There he fought on the side of the Republican Loyalists and was wounded twice. He had just recovered from his second wound when he received word that the soviet troops supporting the regime were moving against their former allies in the extreme left-wing, the anarchists and other border socialists, to which at this time Orwell was fighting with. He was forced to flee the country, and thanks to the betrayal began to look deeply into the whispers of what was really going on in the USSR. What he found shook his democratic socialist compulsions to the core, and soured him to utopian societies, as he found they all grew into one-party states. On his way home, he developed tuberculosis and had to stay in Morocco with the hope that it would pass. There he wrote the book, Homage to Catalonia, describing his experiences in the war and his reactions to the soviet betrayal. Shortly after the Second World War broke out, and Orwell signed up to fight but was judged unfit to serve, so he joined the BBC and worked in the Indian section as well as serving in the home guard. In 1943 he began to write Animal Farm, and the next year Orwell and his wife adopted a son. In 1945 his wife died during an operation, and he went off to Europe to be a reporter. In 1946 he attempted to settle in the Scottish island of Jura, where he stated his last book, 1984. .

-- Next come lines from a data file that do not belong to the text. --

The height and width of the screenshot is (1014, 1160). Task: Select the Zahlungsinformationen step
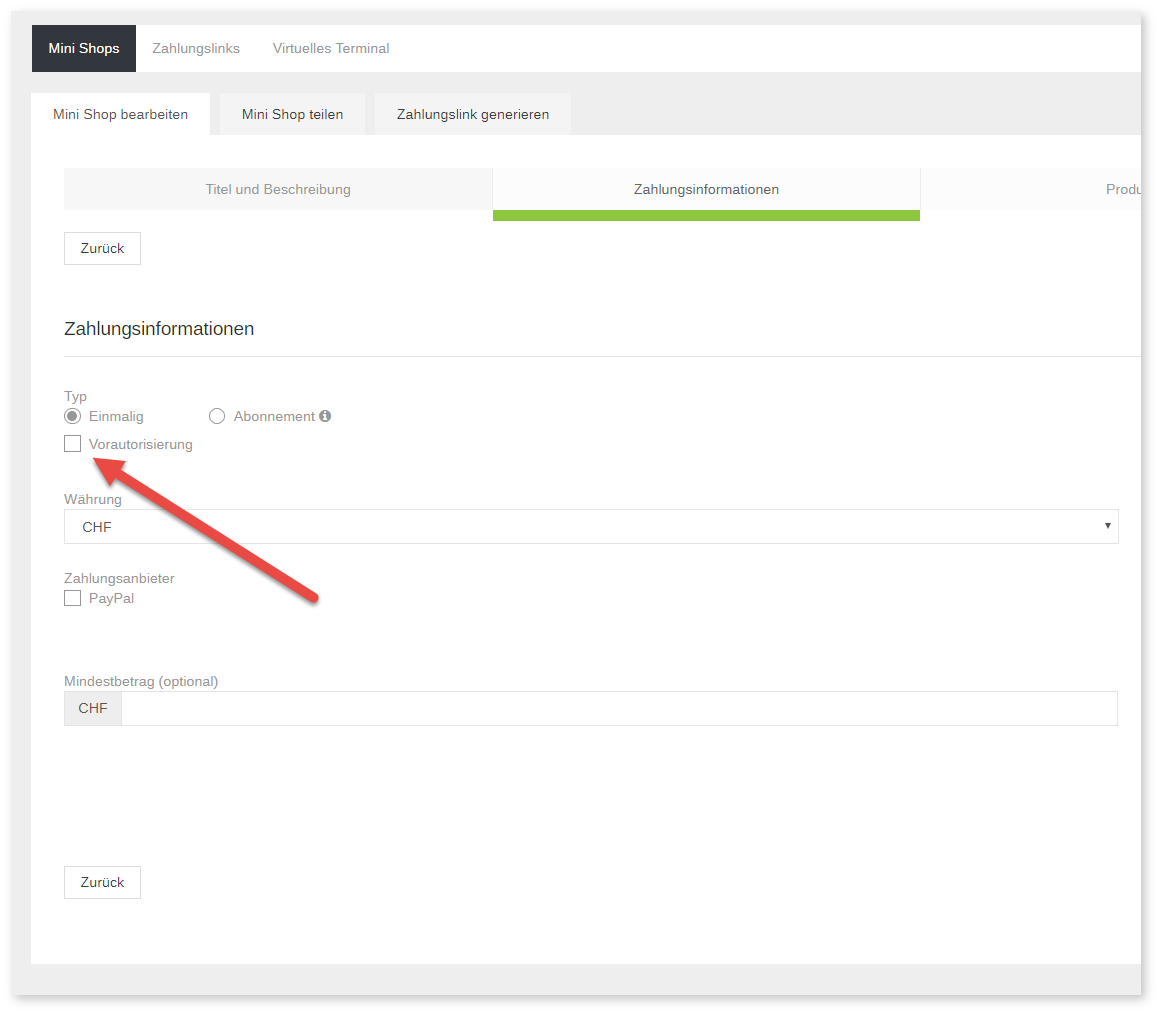pyautogui.click(x=706, y=189)
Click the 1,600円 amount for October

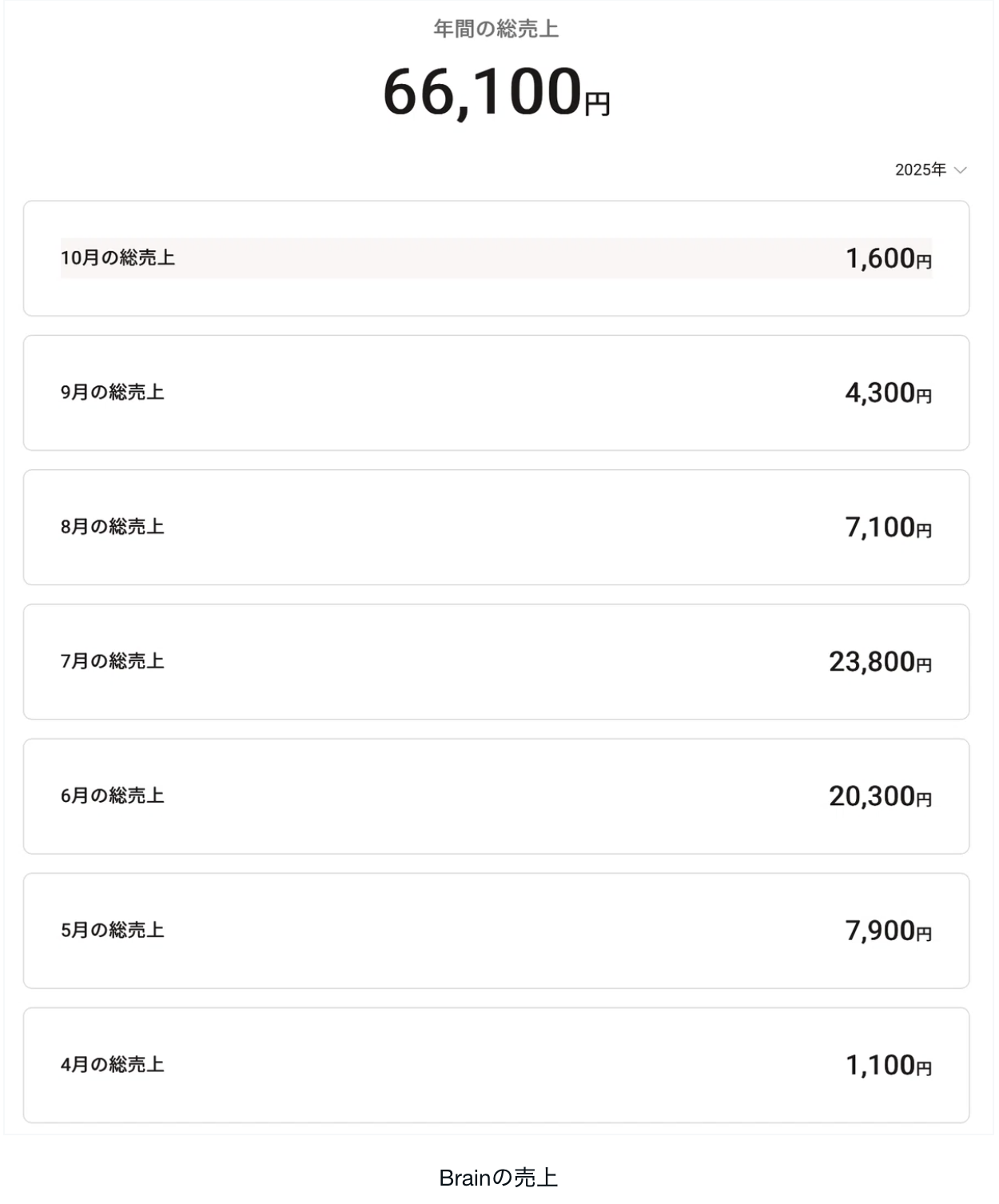pos(888,258)
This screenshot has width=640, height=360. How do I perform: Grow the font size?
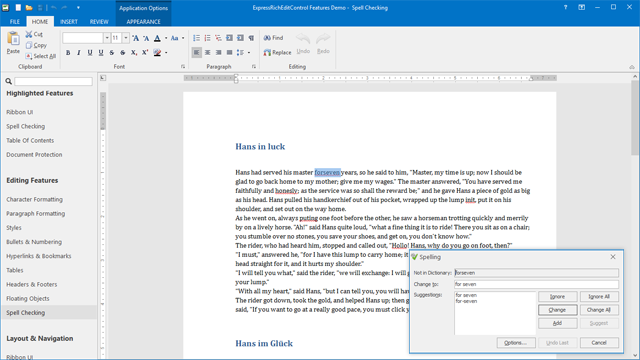pos(136,38)
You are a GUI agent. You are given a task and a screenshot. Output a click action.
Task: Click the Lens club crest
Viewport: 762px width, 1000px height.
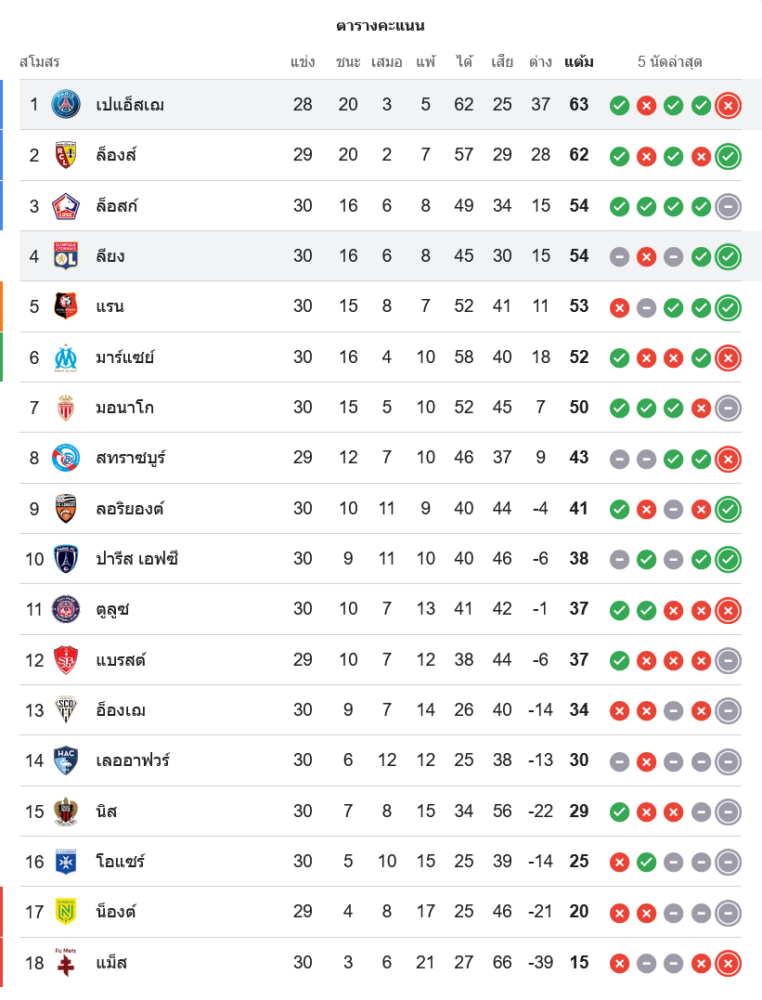coord(66,155)
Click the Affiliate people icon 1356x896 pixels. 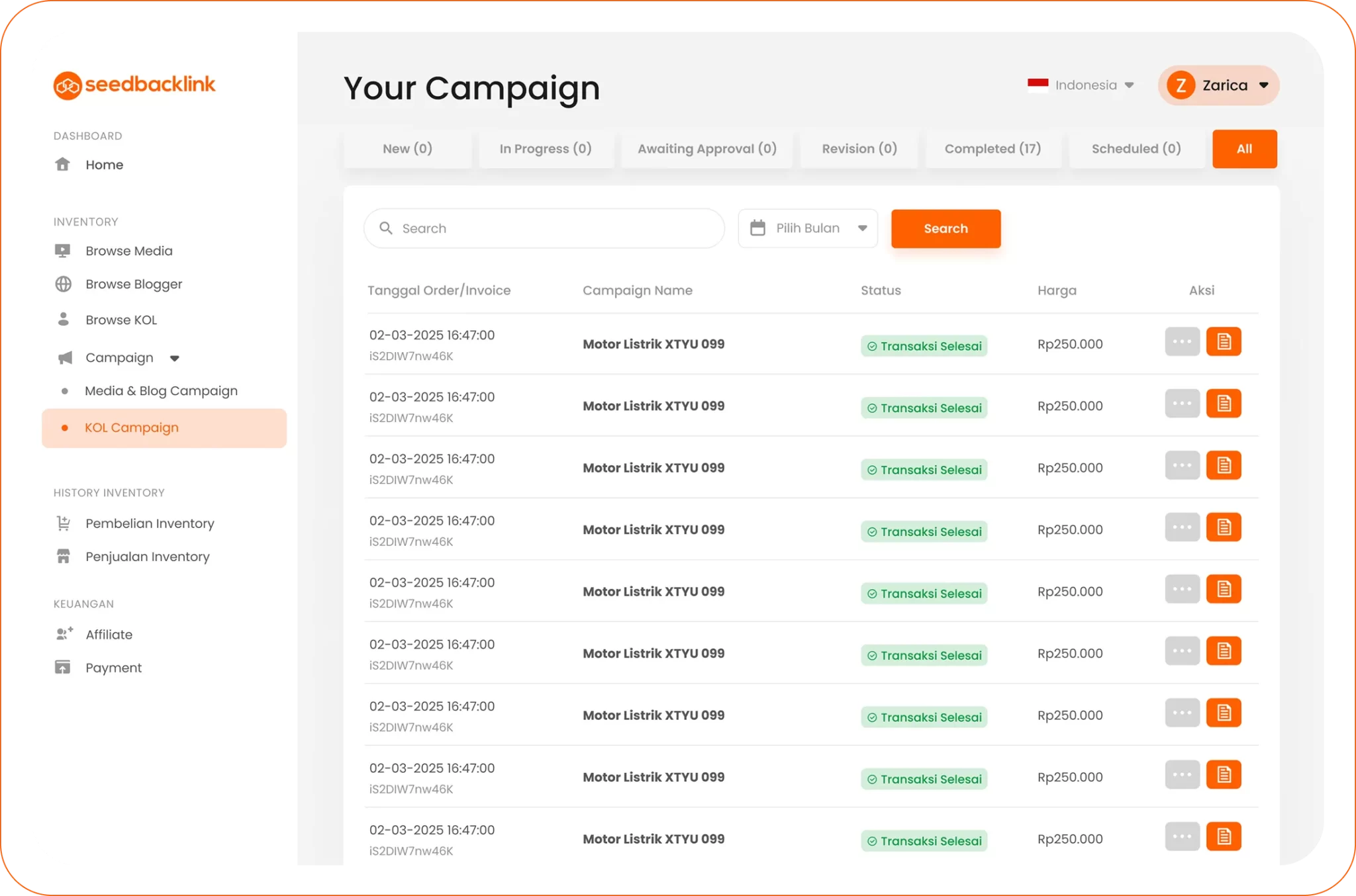coord(64,634)
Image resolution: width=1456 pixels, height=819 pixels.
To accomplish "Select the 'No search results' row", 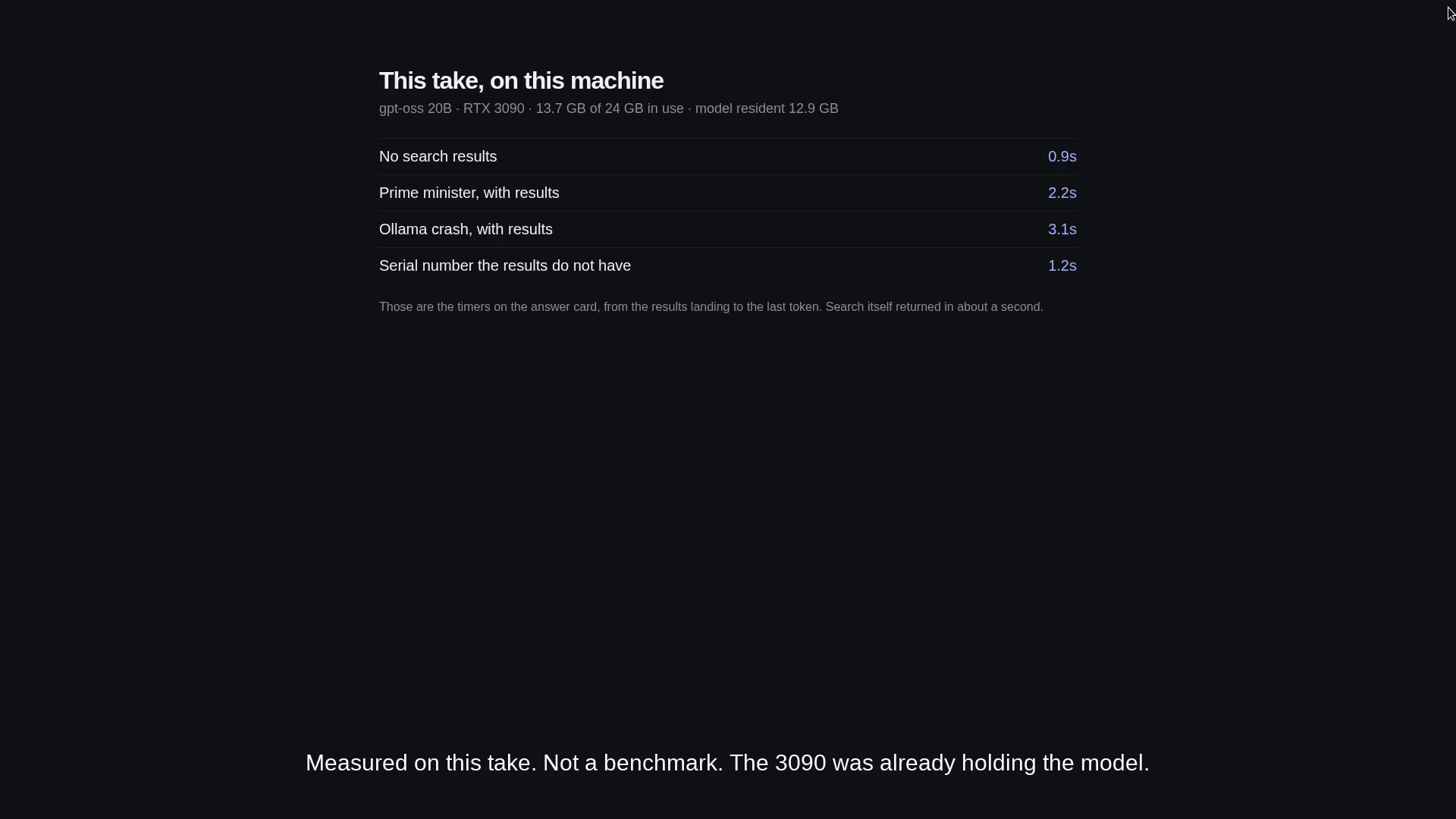I will (x=728, y=156).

The islands climate was unsuitable for someone suffering from tuberculosis and Nineteen Eighty-Four reflects the bleakness of human suffering, the indignity of pain. Indeed he said that the book wouldn't have been so gloomy has be not been so ill. ("Orwell-2) .
Eric Blair died in January 1950 of a tuberculosis hemorrhage, having just finished 1984. He left the world with a picture of communism, socialism, and totalitarianism that cannot be matched for either accuracy nor influence. .
Of the two of his most famous books, Animal Farm, was written first, having been finished in 1945, and published, after a considerable amount of trouble, in 1948.